4. The application according to claim 1, characterized in that, Knock out the GmCML27 Genes are those containing the aforementioned GmCML27 The gene editing and knockout vector is introduced into soybean plants to achieve the desired result. The recombinant gene editing and knockout vector contains a target gene... GmCML27 The gRNA of the gene, the sequence of which is shown in SEQ ID NO.

10.

5. The application according to claim 1, characterized in that, The biomaterial is comprising the above.
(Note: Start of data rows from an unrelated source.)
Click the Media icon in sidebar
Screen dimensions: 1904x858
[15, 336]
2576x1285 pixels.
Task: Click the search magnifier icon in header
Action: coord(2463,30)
GmCML27 Recombinant overexpression vectors for genes.

6. The application according to claim 5, characterized in that, The recombinant expression vector is used to express the... GmCML27 Gene inserted into pCAMBIA1300-GFP vector BamH Obtained at the I restriction site.

7. The application according to claim 1, characterized in that, The biomaterial is comprising the above. GmCML27 Recombinant engineered bacteria.

8. The application according to claim 7, characterized in that, The recombinant engineered bacteria were obtained by transferring the recombinant overexpression vector into Agrobacterium competent cells K599.

9. A method for cultivating soybean plants with improved alkali tolerance, characterized in that, Includes the following steps: Constructing the structure described in claim 1 GmCML27 Gene overexpression vectors; The overexpression vector was introduced into Agrobacterium competent cells, cultured, and the infection solution was obtained. Soybean plant tissues were infected with the aforementioned infection solution and cultured to obtain soybean plants with improved alkali tolerance.